If Jeremy Corbyn becomes the next leader of the Labour party, one of two things will happen.

Either…

Jeremy will turn from a joke into a threat. Press coverage will make what the Daily Mail did to “Red” Ed Miliband look like a rather harsh school report. All those aspects of Jeremy’s past (you know, the things you say because no one apart from the voter in question is paying attention) will make even centre-lefties get nervous. Unable to command his party or get a fair hearing, Jezza’s command (never strong) will weaken, allowing him to be degraded back to “joke”. All those who signed up to the Corbyn myth under the banner of hope/change will feel the cruel sting of disillusionment. Jeremy will become Nicholas “Clegg mania” Circa 2017. Variously scared, incredulous, disgusted and uncertain (but mostly scared) Britain will vote for…well, who knows, but not a Corbyn landslide. And in the absence of a nationalist alternative á la the SNP (UKIP, perhaps?), Britain will find itself with another, but this time anticipated, Conservative majority government.

Or…

Somehow Corbyn manages to ride the crest of a movement that completely turns the political rules of the last two decades upside down. To do this he will need above all to start a new economic story in which Government debt doesn’t creep into your house at night and murder your children. Rather, it is the foundation of sustainable and equitably distributed growth. He will also have to communicate an idea of fairness that transcends the left’s traditional commitment to social justice and embraces the new sources of popular anger. Stuff like corporate power, banksters, “imaginative” tax arrangements, late-running high-priced trains, the assault on the NHS. He would then have to weave all these into an easily understood narrative of Us (working and middle-class) against Them (the rapacious and uncaring financio-corporate elite). Such a story might just then penetrate the deafening roar of Daily Mail/Sun counter-narrative in order to reach a lot (and I mean, a lot) of people who suddenly get very interested in all sorts of things they hadn’t been particularly interested in before. We’re talking Scottish referendum levels of untapped political engagement here. (Oh, it would also help a great deal if these people were favourably distributed in marginal constituencies up and down the country.) Britain as a hive mind might then just possibly decide that, actually, it’s had a change of heart. We do believe in each other after all. In sharing. In giving up a few perceived freedoms for a bit more equality. And that we might just fancy giving this Corbyn chap - never mind that he doesn’t look like a PM, or that he’s said some very ambiguous things about people we’ve always been taught to be very afraid of, or that he sports a beard - a go in No. 10.

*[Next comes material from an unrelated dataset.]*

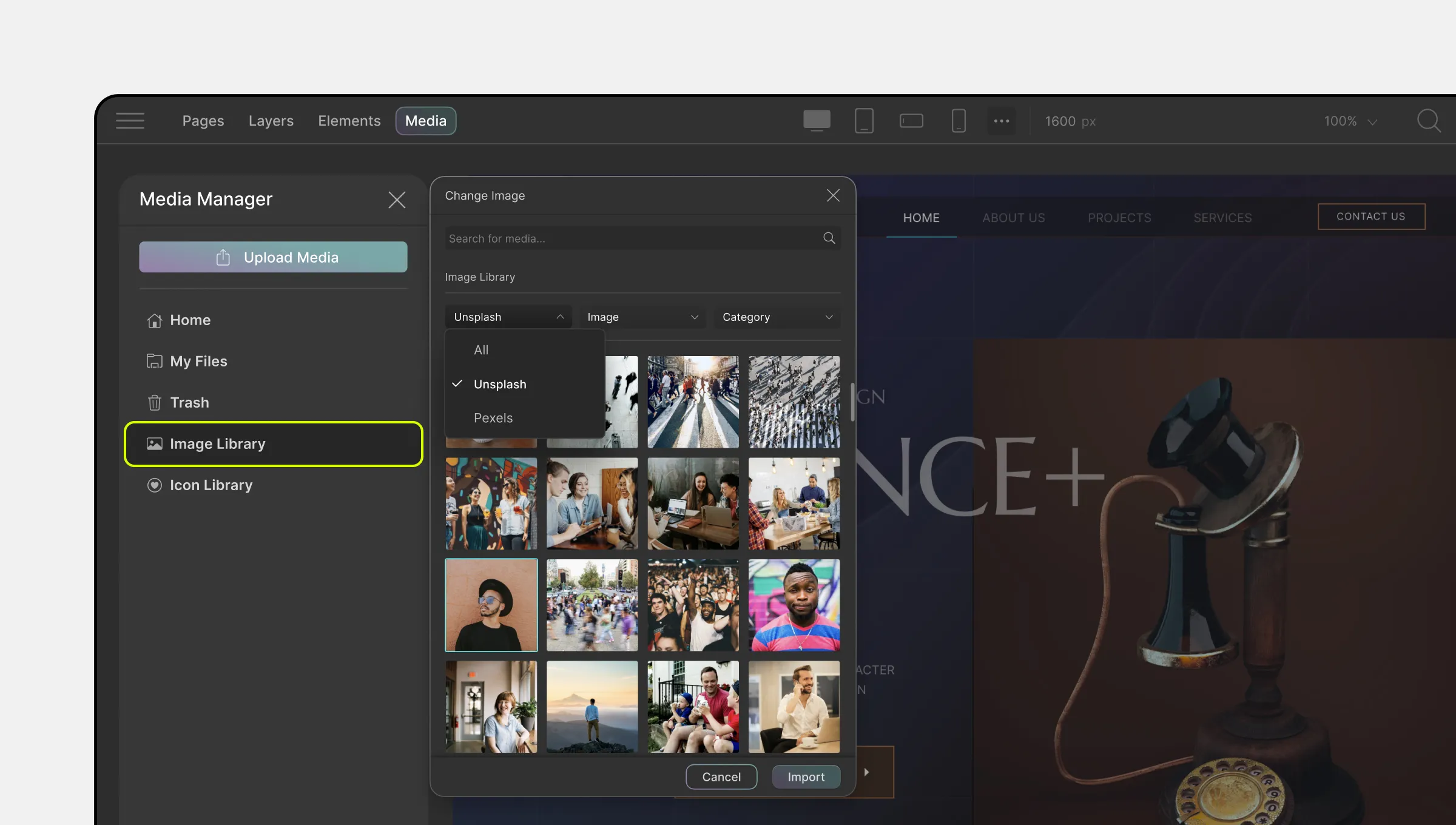Click the search icon in Change Image dialog

click(829, 238)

No, I don’t believe that will happen either.

So, what’s the alternative? Cooper, Burnham or Kendall? Sorry, that should be “ABC”, shouldn’t it? Does anyone really believe that under these leaderships the Labour party would be anything other than a limp-soundbite producing, uninspiring abstention monster? But then it really doesn’t follow that just because the others are crap, Corbyn is any good. On the contrary, there are plenty of reasons to think that when it came to the day to day messy business of leading, he would actually be a very poor choice.

Perhaps those who really want a Corbyn victory can’t bring themselves to face the fact that the party is dying, one way or another. Corbyn mania is that phenomena you read about in near death experiences. The one where your whole life flashes before your eyes, where you float, comforted by a great sense of peace of tranquillity, surrounded by the feeling that all the struggle, all the compromise, all that messy business of living is over now. You’re home. Such experiences (presumably) end in one of two ways: dead or falling back to earth with a bump. For Labour and Corbyn, it could be both.









*In fairness to the Tories, the Conservative election was made a lot easier when David Davis turned up with two young ladies on his arm, each of whom had “DD” emblazoned on their t-shirts. Classy.